1. Name of Benefit or Service Program:
Supporting Two-Parent Families
2. Description of the Major Program Benefits, Services, and Activities:
New Jersey operates a comprehensive State funded two parent program to support
marriage and two parent families. Program costs include child care, transportation,
other supportive services and work related activities.
3. Purpose(s) of Benefit or Service Program:
To provide assistance to needy families, end dependence of needy parents by
promoting job preparation, work, marriage and maintain two parent families.
4. Program Type. (Check one)
____ This Program is operated under the TANF program.
_X_ This Program is a separate State program.
5. Description of Work Activities in the SSP-MOE program (I.e., Complete only
if this program is a separate State program):
Work Activities are the same as TANF Program.
6. Total State Expenditures for the Program for the Fiscal Year:
$12,114,248
7. Total State Expenditures Claimed as MOE under the Program for the Fiscal
Year: $12,114,248
8. Total Number of Families Served under the Program with MOE Funds:
1,986
This last figure represents (check one):
_X_ The average monthly total for the fiscal year. (Sept 2004)
____ The total served over the fiscal year.

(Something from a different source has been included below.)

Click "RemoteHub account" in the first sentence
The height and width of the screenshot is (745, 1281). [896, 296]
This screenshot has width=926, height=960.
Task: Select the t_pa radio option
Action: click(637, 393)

9. Eligibility Criteria for Receiving MOE-funded Benefits or Services under
the Program:
See NJ TANF State Plan page 8.
10. Prior Program Authorization: Was this program authorized and allowable under
prior law (i.e., as defined at §260.30)? (check one)
Yes ___ No __X_
11. Total Program Expenditures in FY 1995. $0
(NOTE: provide only if the response to question 10 is No.)
This certifies that all families for which the State claims MOE expenditures for the fiscal year meet the State's criteria for "eligible families."
SIGNATURE: ____________________________________
NAME: Nicholas Butkewicz
TITLE: Administrator, Office of Financial Reporting
Approved OMB No. 0970-0199 Form ACF-204, expires 6/30/2002.